Dia mempertanyakan bagaimana bisa pergeseran tren belanja offline ke online sebagaimana dikatakan Presiden Jokowi merupakan salah satu penyebab penurunan daya beli yang berdampak pada penutupan gerai belanja. Padahal, ujarnya, pergeseran itu seharusnya tidak memengaruhi daya beli dan pertumbuhan ekonomi.
Dia juga menyebutkan bahwa isu daya beli yang tengah menjadi wacana bukan merupakan persoalan politik yang disuarakan oleh mereka yang berada di luar pemerintahan.
Penurunan daya beli itu sendiri, lanjut Herman, memang benar-benar terjadi. Bahkan, penurunan daya beli tersebut sudah berdampak pada penutupan sejumlah gerai-gerai unit usaha tertentu.
Baca Juga
Herman mengatakan saat ini rakyat memang sedang mengalami kesulitan dalam memenuhi kebutuhan dasar hidupnya sehari-hari.

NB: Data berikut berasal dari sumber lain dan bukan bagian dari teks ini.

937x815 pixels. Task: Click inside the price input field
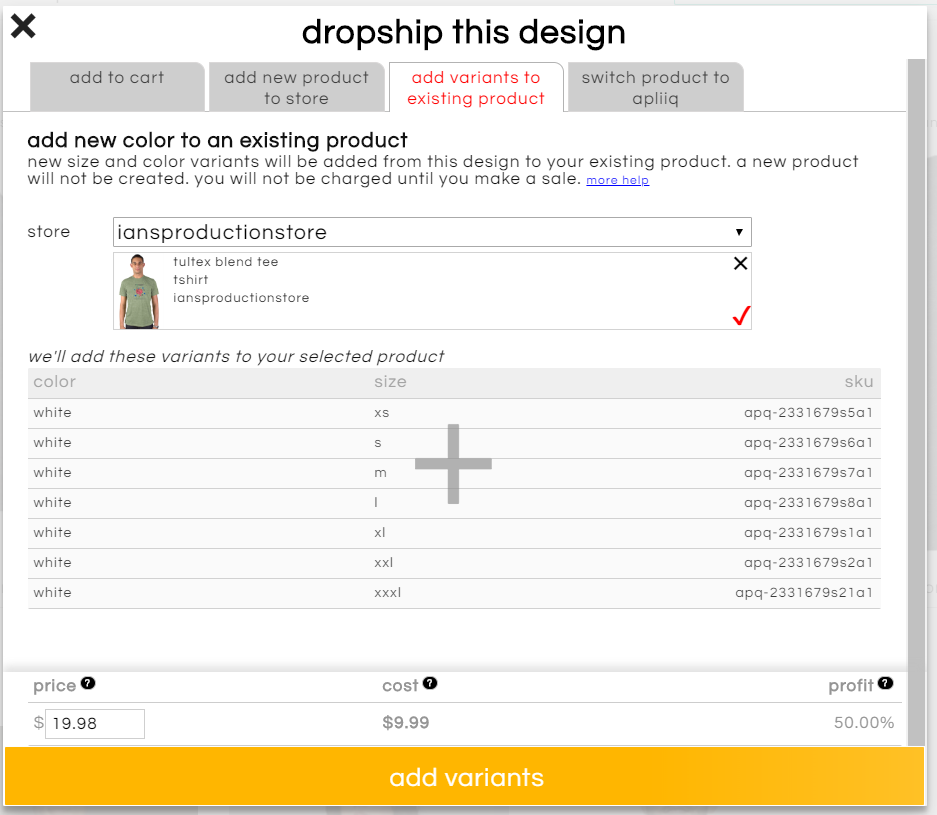(94, 723)
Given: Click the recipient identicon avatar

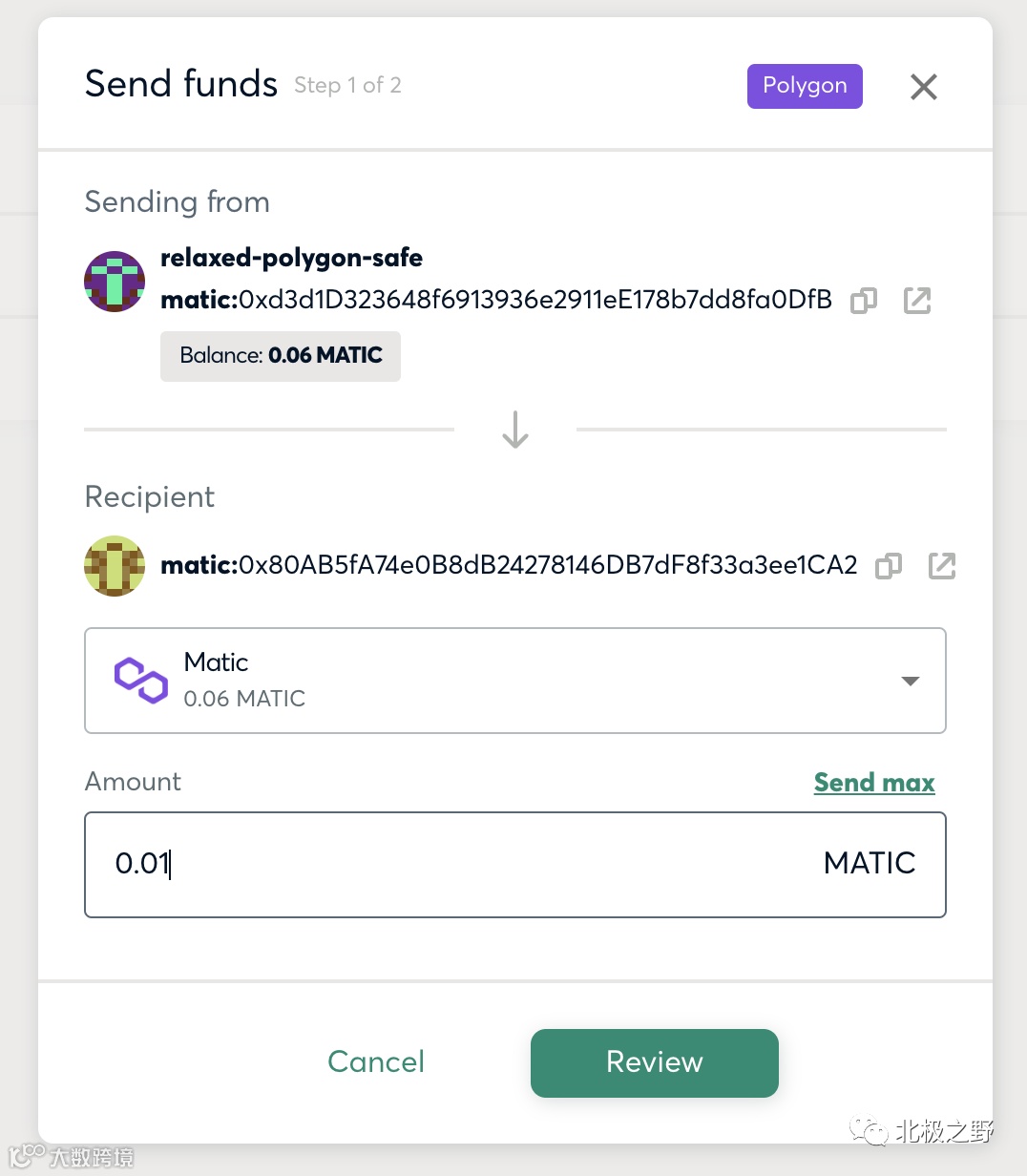Looking at the screenshot, I should pos(115,565).
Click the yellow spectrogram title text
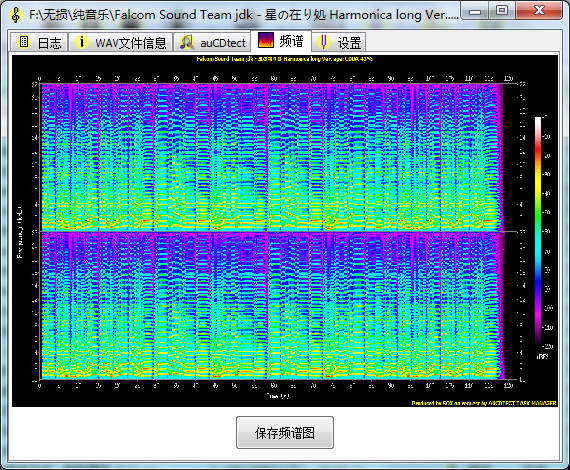The image size is (570, 470). (x=285, y=59)
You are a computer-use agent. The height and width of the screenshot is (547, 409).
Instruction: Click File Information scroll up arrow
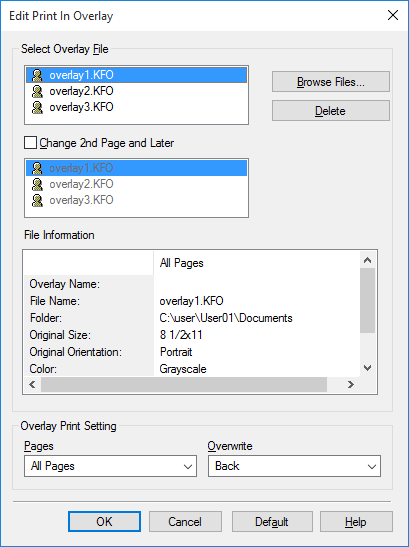pyautogui.click(x=367, y=260)
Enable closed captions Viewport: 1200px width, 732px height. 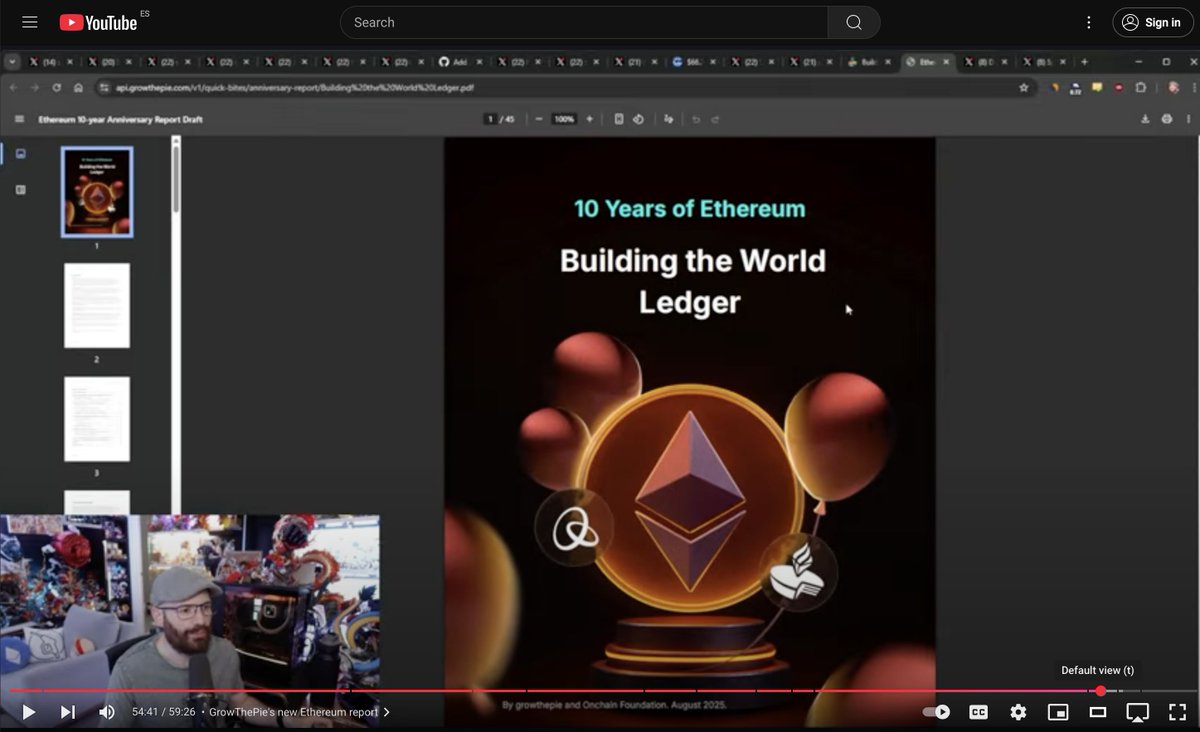[977, 712]
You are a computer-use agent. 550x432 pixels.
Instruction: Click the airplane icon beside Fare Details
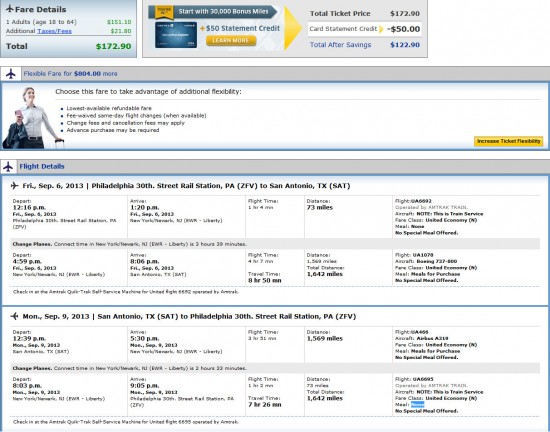point(10,9)
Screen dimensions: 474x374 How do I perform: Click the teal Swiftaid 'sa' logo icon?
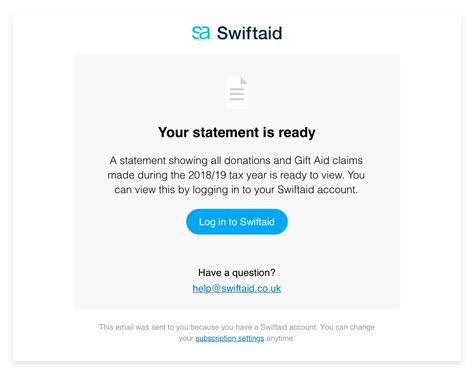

“Jangankan untuk membeli kebutuhan papan, untuk pangan atau sandang saja agak sulit. Rakyat sedang susah jangan ditutupi dengan sesuatu yag menjadikan lebih susah,” ujar Herman.
Sementara itu, Anggota Komisi XI DPR Eky Awal Mucharam mengatakan isu publik yang harus diselesaikan saat ini adalah persoalan keadilan ekonomi. Dia menyebutkan pembangunan infrastruktur yang diharapkan mampu mendorong pertumbuhan dan pemerataan ekonomi sulit untuk diwujudkan karena yang menikmati hanya segelintir orang.
“Kondisi seperti saat ini haruslah menjadi perhatian serius semua pihak, khususnya pemerintah,” ujarnya.
Dia mencontohkan pembangunan kereta api cepat Jakarta-Bandung yang lebih banyak menguntungkan pemilik usaha properti di sepanjang koridor tersebut.
Rakyat banyak yang seharusnya menikmati hasil pembangunan, ujarnya, tidak banyak menikmati pembangunan infratruktur itu. Pasalnya, sektor usaha di sepanjang koridor itu tidak dinikmati oleh rakyat banyak.